The Satellite Sisters are also cool women ? the kind of people I'd like to hang out with if I could figure out a way to say, "Will you be my friends," without sounding like that mousy-haired girl in high school who always wanted to hang out with the cheerleaders. (Note: This is a hypothetical example and anyone who tells you different is a liar ? no matter how many years we went to school together.)
On this sunny Burbank day, I'm talking with only three of the Satellite Sisters ? Lian and Sheila in the studio; Monica on the phone.
Julie and Liz have figured out how to take the day off from being sisters (just as I have when my own sisters have needed baby-sitters or money).
The Satellite Sisters have me in the studio to talk about grammar. And if that's not scary enough, consider this: They're taking live questions from callers. Live grammar questions. And I'm the one they expect to be able to answer them ? live.
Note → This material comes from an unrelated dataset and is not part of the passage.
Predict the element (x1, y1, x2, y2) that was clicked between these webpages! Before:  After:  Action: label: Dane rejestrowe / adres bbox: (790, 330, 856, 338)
But there's a beacon of hope in the middle of the fancy recording studio table ? a shining light to deliver me from fear.
Right there, amid the microphones and wires, is a computer monitor. It's displaying the names of the people who are on hold waiting to ask grammar questions and, even better, the questions themselves.
I see that a listener in Miami wants to know about "drink, drank, drunk," as the producer's shorthand puts it. A listener in the Midwest has a question summed up as "good and well." And another caller is holding to talk about "so fun or so much fun."
I'm prepared to answer any of these, or so I think, but in a divinely guided moment during a commercial break I say to Lian, "'Good and well' is a good one."
"Good and well" thus becomes my last question of the day.
And it's good and well that it is, because when I get home and look up "fun," I learn that I would have been very unwise to open my trap on that one.
I'll spare you what I might have said and cut straight to what should be said.
The reason we say that something was "so much fun" instead of "so fun" is because, traditionally, "fun" has not been an adjective. Just a noun.
Think of a noun such as, say, "gasoline." You can have "so much gasoline," but it would be more than a stretch to say something was "so gasoline."
The traditional usage then, is pretty strict.
It means that you can't use "fun" in a context like, "It was a fun party." Technically, that's no more correct than saying, "It was a gasoline party." (Which, now that I think about it, is just crazy enough to work as an excuse to get out of baby-sitting.)
It's obvious why this strict limitation on "fun" has eroded. There is no handy adjective equivalent for "fun."
Sure, you could say "an entertaining party," "an amusing party" or "a fun-inducing party," but nothing captures it like forcing the noun to act as an adjective ? something we do in English all the time. Think "Super Bowl party," "ice cream party," "pizza party" and "pity party."
So "fun" weaseled its way into the dictionary as an adjective, but only an informal one.
And one, the authorities agree, that has no comparative or superlative forms. In other words, there is no "funner" or "funnest." There is only fun.
And that's exactly what I got from my half-hour with the Satellite Sisters.